From the entries that follow, copy exactly the lines beginning at the line holding "buy crypto (144, 1584)" and continuing through the line holding "solidity contract audit (72, 1716)".

═══

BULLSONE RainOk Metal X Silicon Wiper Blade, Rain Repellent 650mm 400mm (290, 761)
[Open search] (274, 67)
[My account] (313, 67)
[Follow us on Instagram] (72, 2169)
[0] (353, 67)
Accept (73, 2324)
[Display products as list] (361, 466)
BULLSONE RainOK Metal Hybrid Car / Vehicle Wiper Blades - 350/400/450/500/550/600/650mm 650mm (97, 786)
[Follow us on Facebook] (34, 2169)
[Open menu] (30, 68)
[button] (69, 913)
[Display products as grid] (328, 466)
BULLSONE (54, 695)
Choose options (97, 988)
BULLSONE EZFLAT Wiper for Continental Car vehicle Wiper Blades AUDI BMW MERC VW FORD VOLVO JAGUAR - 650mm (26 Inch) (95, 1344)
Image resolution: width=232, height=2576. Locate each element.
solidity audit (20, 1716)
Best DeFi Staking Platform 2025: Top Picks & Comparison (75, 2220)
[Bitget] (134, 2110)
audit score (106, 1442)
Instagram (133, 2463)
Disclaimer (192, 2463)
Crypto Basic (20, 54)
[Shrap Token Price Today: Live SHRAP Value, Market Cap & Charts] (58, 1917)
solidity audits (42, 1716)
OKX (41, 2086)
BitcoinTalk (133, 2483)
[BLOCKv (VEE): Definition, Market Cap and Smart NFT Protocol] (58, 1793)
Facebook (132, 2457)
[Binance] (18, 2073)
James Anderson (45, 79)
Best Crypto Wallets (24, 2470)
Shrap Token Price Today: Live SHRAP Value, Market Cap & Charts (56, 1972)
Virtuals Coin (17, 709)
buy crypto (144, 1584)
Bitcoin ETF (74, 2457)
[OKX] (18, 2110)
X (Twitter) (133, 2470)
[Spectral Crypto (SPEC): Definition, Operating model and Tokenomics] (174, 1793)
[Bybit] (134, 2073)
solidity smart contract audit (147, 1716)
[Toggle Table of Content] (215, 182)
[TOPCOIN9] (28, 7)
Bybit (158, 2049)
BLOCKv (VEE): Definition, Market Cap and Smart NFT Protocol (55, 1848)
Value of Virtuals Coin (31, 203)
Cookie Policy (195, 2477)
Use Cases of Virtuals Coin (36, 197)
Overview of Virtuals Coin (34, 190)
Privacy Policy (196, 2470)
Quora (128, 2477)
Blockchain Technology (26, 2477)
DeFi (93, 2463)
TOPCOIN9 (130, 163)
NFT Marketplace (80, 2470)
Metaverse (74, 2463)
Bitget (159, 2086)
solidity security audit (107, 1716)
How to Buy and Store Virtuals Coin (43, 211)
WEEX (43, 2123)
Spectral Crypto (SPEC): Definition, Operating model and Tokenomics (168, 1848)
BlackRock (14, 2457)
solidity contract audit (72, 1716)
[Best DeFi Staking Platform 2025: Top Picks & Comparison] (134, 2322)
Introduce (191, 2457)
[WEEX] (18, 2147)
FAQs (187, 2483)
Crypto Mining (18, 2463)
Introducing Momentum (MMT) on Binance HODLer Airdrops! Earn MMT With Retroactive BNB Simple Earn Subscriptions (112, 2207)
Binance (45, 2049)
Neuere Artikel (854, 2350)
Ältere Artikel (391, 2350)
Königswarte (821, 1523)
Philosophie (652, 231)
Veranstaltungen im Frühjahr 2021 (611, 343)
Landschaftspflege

═══

**RESULT FOR THIS EXERCISE:**
buy crypto (144, 1584)
Bitcoin ETF (74, 2457)
[OKX] (18, 2110)
X (Twitter) (133, 2470)
[Spectral Crypto (SPEC): Definition, Operating model and Tokenomics] (174, 1793)
[Bybit] (134, 2073)
solidity smart contract audit (147, 1716)
[Toggle Table of Content] (215, 182)
[TOPCOIN9] (28, 7)
Bybit (158, 2049)
BLOCKv (VEE): Definition, Market Cap and Smart NFT Protocol (55, 1848)
Value of Virtuals Coin (31, 203)
Cookie Policy (195, 2477)
Use Cases of Virtuals Coin (36, 197)
Overview of Virtuals Coin (34, 190)
Privacy Policy (196, 2470)
Quora (128, 2477)
Blockchain Technology (26, 2477)
DeFi (93, 2463)
TOPCOIN9 (130, 163)
NFT Marketplace (80, 2470)
Metaverse (74, 2463)
Bitget (159, 2086)
solidity security audit (107, 1716)
How to Buy and Store Virtuals Coin (43, 211)
WEEX (43, 2123)
Spectral Crypto (SPEC): Definition, Operating model and Tokenomics (168, 1848)
BlackRock (14, 2457)
solidity contract audit (72, 1716)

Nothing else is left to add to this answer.